WORK REQUIRED:
Copy out the entries exactly. Print them in full.

(Stored items)
=== Section Start ===
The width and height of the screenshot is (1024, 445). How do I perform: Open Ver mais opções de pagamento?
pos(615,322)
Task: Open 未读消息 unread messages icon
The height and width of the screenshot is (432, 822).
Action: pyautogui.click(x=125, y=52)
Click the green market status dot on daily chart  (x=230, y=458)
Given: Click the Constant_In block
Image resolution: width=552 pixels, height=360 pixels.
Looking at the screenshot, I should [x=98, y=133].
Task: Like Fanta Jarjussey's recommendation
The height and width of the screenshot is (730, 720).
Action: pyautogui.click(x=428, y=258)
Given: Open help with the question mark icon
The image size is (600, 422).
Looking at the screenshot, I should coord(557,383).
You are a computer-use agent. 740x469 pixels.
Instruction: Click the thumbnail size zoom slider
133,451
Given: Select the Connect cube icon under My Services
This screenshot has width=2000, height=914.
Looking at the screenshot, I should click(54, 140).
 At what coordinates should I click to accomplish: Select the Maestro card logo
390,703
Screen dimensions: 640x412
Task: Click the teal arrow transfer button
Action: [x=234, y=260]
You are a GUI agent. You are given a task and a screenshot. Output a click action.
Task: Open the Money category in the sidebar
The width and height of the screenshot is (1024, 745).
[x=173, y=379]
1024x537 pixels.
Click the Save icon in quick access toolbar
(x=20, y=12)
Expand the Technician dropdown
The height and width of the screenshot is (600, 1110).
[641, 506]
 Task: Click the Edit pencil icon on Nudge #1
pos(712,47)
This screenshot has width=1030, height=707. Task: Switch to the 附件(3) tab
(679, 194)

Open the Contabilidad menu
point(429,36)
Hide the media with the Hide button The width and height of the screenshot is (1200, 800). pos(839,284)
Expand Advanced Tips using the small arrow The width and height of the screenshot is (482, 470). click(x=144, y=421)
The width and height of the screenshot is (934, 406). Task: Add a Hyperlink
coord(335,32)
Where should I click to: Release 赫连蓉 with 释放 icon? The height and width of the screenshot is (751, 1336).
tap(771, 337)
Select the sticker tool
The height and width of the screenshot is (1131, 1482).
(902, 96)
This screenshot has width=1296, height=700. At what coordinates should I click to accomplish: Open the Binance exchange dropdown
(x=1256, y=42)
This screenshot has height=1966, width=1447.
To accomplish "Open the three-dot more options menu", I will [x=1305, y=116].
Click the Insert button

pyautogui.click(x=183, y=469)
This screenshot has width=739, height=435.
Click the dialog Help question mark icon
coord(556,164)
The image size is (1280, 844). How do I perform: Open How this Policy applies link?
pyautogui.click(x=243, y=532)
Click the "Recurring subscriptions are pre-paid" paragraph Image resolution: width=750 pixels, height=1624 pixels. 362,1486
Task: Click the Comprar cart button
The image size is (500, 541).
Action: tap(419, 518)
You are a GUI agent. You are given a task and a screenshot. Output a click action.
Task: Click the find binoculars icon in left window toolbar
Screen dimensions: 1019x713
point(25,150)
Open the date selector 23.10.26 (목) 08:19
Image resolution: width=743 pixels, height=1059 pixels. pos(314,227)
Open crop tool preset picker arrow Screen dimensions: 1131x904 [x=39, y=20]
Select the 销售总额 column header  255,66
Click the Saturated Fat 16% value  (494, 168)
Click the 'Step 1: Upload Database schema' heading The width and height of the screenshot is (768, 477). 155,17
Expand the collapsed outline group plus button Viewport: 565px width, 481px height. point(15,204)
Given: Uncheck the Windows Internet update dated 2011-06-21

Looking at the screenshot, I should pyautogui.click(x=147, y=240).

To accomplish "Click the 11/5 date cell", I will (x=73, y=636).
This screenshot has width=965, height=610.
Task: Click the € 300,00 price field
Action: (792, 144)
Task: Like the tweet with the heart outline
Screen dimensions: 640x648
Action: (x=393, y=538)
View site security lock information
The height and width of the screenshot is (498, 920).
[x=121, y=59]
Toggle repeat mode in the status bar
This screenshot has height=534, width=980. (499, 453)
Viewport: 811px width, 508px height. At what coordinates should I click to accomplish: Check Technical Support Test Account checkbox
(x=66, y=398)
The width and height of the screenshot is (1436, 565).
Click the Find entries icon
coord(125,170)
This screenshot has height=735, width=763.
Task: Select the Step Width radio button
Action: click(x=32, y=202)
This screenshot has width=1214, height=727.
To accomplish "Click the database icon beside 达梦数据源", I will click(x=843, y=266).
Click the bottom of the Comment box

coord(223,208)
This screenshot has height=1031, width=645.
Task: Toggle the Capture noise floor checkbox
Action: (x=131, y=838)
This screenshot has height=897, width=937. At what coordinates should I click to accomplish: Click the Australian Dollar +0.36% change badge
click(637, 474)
=== Section End ===
ANSWER SECTION:
The width and height of the screenshot is (1024, 445). How do I perform: Open Ver mais opções de pagamento?
pos(615,322)
Task: Open 未读消息 unread messages icon
The height and width of the screenshot is (432, 822).
Action: pyautogui.click(x=125, y=52)
Click the green market status dot on daily chart  (x=230, y=458)
Given: Click the Constant_In block
Image resolution: width=552 pixels, height=360 pixels.
Looking at the screenshot, I should [x=98, y=133].
Task: Like Fanta Jarjussey's recommendation
The height and width of the screenshot is (730, 720).
Action: pyautogui.click(x=428, y=258)
Given: Open help with the question mark icon
The image size is (600, 422).
Looking at the screenshot, I should coord(557,383).
You are a computer-use agent. 740x469 pixels.
Instruction: Click the thumbnail size zoom slider
133,451
Given: Select the Connect cube icon under My Services
This screenshot has width=2000, height=914.
Looking at the screenshot, I should click(54, 140).
 At what coordinates should I click to accomplish: Select the Maestro card logo
390,703
Screen dimensions: 640x412
Task: Click the teal arrow transfer button
Action: [x=234, y=260]
You are a GUI agent. You are given a task and a screenshot. Output a click action.
Task: Open the Money category in the sidebar
The width and height of the screenshot is (1024, 745).
[x=173, y=379]
1024x537 pixels.
Click the Save icon in quick access toolbar
(x=20, y=12)
Expand the Technician dropdown
The height and width of the screenshot is (600, 1110).
[641, 506]
 Task: Click the Edit pencil icon on Nudge #1
pos(712,47)
This screenshot has width=1030, height=707. Task: Switch to the 附件(3) tab
(679, 194)

Open the Contabilidad menu
point(429,36)
Hide the media with the Hide button The width and height of the screenshot is (1200, 800). pos(839,284)
Expand Advanced Tips using the small arrow The width and height of the screenshot is (482, 470). click(x=144, y=421)
The width and height of the screenshot is (934, 406). Task: Add a Hyperlink
coord(335,32)
Where should I click to: Release 赫连蓉 with 释放 icon? The height and width of the screenshot is (751, 1336).
tap(771, 337)
Select the sticker tool
The height and width of the screenshot is (1131, 1482).
(902, 96)
This screenshot has width=1296, height=700. At what coordinates should I click to accomplish: Open the Binance exchange dropdown
(x=1256, y=42)
This screenshot has height=1966, width=1447.
To accomplish "Open the three-dot more options menu", I will [x=1305, y=116].
Click the Insert button

pyautogui.click(x=183, y=469)
This screenshot has width=739, height=435.
Click the dialog Help question mark icon
coord(556,164)
The image size is (1280, 844). How do I perform: Open How this Policy applies link?
pyautogui.click(x=243, y=532)
Click the "Recurring subscriptions are pre-paid" paragraph Image resolution: width=750 pixels, height=1624 pixels. 362,1486
Task: Click the Comprar cart button
The image size is (500, 541).
Action: tap(419, 518)
You are a GUI agent. You are given a task and a screenshot. Output a click action.
Task: Click the find binoculars icon in left window toolbar
Screen dimensions: 1019x713
point(25,150)
Open the date selector 23.10.26 (목) 08:19
Image resolution: width=743 pixels, height=1059 pixels. pos(314,227)
Open crop tool preset picker arrow Screen dimensions: 1131x904 [x=39, y=20]
Select the 销售总额 column header  255,66
Click the Saturated Fat 16% value  (494, 168)
Click the 'Step 1: Upload Database schema' heading The width and height of the screenshot is (768, 477). 155,17
Expand the collapsed outline group plus button Viewport: 565px width, 481px height. point(15,204)
Given: Uncheck the Windows Internet update dated 2011-06-21

Looking at the screenshot, I should pyautogui.click(x=147, y=240).

To accomplish "Click the 11/5 date cell", I will (x=73, y=636).
This screenshot has width=965, height=610.
Task: Click the € 300,00 price field
Action: (792, 144)
Task: Like the tweet with the heart outline
Screen dimensions: 640x648
Action: (x=393, y=538)
View site security lock information
The height and width of the screenshot is (498, 920).
[x=121, y=59]
Toggle repeat mode in the status bar
This screenshot has height=534, width=980. (499, 453)
Viewport: 811px width, 508px height. At what coordinates should I click to accomplish: Check Technical Support Test Account checkbox
(x=66, y=398)
The width and height of the screenshot is (1436, 565).
Click the Find entries icon
coord(125,170)
This screenshot has height=735, width=763.
Task: Select the Step Width radio button
Action: click(x=32, y=202)
This screenshot has width=1214, height=727.
To accomplish "Click the database icon beside 达梦数据源", I will click(x=843, y=266).
Click the bottom of the Comment box

coord(223,208)
This screenshot has height=1031, width=645.
Task: Toggle the Capture noise floor checkbox
Action: (x=131, y=838)
This screenshot has height=897, width=937. At what coordinates should I click to accomplish: Click the Australian Dollar +0.36% change badge
click(637, 474)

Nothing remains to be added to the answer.